◆ GOAL OF THE EXERCISE ◆
Of all the entries below, only the lines from the one with "The image size is (1000, 678)." up to and including the one with "Where should I click to: Collapse" are to be duplicated exactly.

◆ RECORDS SUPPLIED ◆
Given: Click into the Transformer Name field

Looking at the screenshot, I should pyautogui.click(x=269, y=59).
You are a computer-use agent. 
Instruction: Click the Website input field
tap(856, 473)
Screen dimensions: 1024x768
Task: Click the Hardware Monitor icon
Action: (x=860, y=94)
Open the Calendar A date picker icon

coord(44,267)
--
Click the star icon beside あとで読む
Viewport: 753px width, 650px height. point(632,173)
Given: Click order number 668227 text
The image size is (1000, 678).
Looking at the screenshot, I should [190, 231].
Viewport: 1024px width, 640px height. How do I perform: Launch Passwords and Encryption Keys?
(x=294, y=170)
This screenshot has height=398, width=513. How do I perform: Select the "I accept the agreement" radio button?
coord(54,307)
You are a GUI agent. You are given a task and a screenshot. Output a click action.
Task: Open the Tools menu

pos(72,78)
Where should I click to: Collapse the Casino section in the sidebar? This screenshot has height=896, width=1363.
---
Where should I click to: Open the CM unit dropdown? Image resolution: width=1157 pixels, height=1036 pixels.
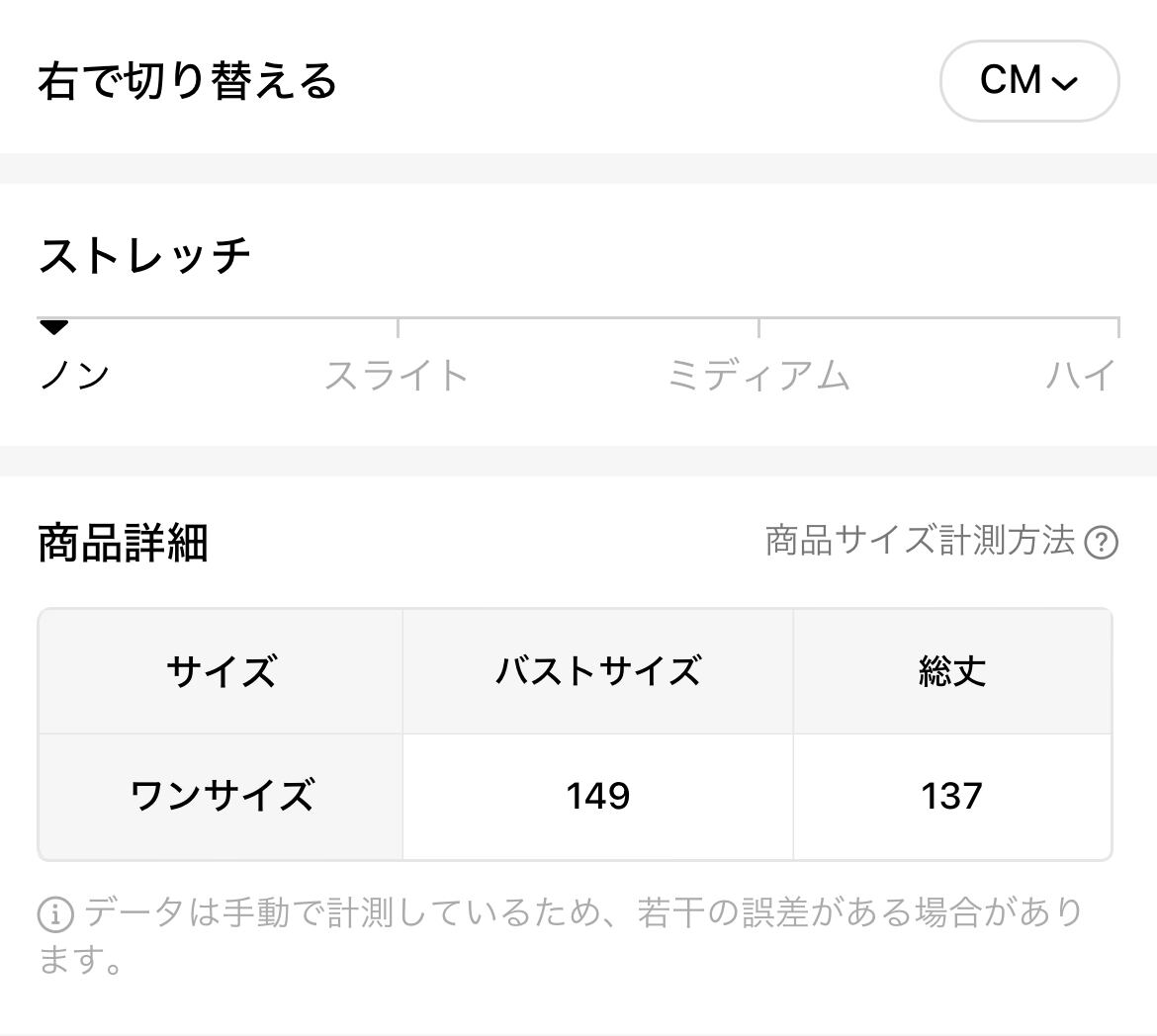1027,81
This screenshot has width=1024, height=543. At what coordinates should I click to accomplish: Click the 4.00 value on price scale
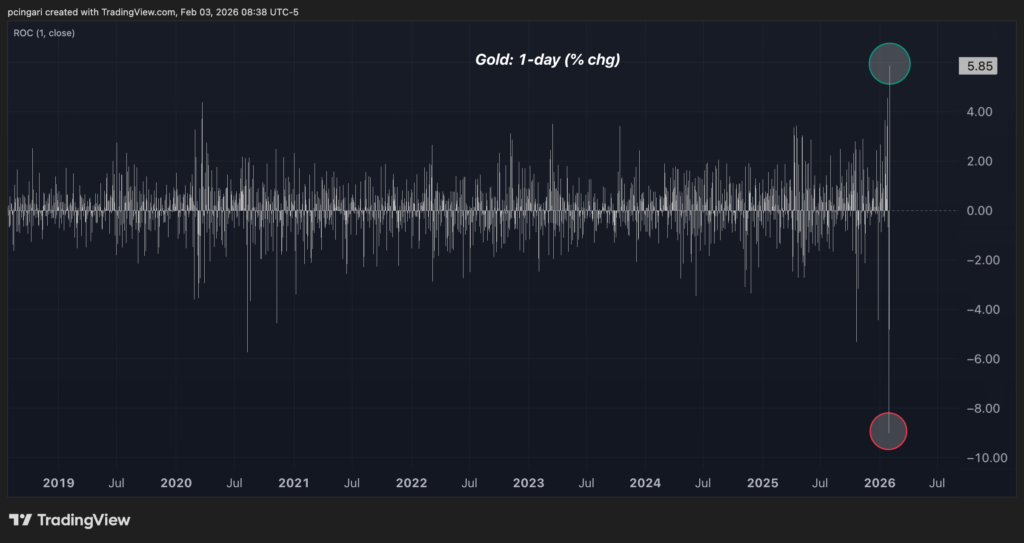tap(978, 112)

◆ TASK RESPONSE ◆
The image size is (1000, 678).
Looking at the screenshot, I should [190, 231].
Viewport: 1024px width, 640px height. How do I perform: Launch Passwords and Encryption Keys?
(x=294, y=170)
This screenshot has height=398, width=513. How do I perform: Select the "I accept the agreement" radio button?
coord(54,307)
You are a GUI agent. You are given a task and a screenshot. Output a click action.
Task: Open the Tools menu

pos(72,78)
Where should I click to: Collapse the Casino section in the sidebar? This screenshot has height=896, width=1363.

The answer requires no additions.